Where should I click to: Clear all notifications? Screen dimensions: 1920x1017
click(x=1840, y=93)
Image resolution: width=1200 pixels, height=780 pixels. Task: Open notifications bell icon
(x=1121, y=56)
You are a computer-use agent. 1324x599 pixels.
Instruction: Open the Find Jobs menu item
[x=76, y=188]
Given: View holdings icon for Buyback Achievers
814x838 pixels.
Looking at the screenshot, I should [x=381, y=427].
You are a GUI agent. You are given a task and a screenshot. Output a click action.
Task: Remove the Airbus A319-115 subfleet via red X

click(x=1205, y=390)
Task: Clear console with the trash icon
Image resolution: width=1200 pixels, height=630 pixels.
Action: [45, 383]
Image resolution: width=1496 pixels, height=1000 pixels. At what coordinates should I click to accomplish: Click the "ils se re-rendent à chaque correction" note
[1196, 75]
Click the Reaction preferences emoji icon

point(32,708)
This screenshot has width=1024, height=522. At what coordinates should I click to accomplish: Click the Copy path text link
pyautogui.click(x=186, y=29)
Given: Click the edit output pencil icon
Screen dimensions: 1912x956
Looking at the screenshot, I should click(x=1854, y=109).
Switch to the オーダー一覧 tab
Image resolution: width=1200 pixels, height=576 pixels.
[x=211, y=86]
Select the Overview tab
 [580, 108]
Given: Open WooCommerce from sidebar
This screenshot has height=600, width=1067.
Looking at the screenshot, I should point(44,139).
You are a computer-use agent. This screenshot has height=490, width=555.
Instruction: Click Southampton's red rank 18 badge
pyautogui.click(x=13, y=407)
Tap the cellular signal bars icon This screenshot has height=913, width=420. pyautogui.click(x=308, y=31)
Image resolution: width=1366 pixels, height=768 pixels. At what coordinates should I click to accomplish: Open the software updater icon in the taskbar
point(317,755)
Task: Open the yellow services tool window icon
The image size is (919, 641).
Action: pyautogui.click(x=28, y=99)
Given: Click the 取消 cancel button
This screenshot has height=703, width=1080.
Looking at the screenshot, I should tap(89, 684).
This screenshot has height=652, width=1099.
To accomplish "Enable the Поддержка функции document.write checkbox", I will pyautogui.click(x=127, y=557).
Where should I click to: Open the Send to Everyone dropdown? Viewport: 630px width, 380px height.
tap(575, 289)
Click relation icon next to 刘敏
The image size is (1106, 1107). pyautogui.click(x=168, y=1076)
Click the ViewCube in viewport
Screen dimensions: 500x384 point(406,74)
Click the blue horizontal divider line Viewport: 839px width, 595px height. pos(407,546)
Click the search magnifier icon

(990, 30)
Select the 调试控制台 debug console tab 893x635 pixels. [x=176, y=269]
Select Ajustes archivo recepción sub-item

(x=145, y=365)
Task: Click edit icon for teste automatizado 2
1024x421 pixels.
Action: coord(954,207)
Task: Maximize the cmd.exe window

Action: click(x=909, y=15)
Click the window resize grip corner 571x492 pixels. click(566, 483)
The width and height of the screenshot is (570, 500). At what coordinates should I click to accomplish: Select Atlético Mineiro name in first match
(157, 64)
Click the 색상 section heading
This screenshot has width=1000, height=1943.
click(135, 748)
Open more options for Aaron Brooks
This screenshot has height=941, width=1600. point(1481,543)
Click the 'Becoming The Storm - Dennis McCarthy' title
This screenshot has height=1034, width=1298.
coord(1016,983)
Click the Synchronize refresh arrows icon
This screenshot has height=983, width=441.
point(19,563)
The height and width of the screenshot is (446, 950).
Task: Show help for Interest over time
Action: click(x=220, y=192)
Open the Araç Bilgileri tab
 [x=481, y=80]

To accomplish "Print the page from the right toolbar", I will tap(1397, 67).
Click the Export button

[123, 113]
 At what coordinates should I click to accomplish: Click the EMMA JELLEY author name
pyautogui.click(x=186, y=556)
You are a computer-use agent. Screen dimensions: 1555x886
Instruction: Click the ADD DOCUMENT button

● ● ● ● ●

== Aim of the exercise ==
What are the lines, exactly as written above, from the line with "Instruction: Click Southampton's" to the line with "Tap the cellular", both included? Output only those.

== Solution for this exercise ==
Instruction: Click Southampton's red rank 18 badge
pyautogui.click(x=13, y=407)
Tap the cellular signal bars icon This screenshot has height=913, width=420. pyautogui.click(x=308, y=31)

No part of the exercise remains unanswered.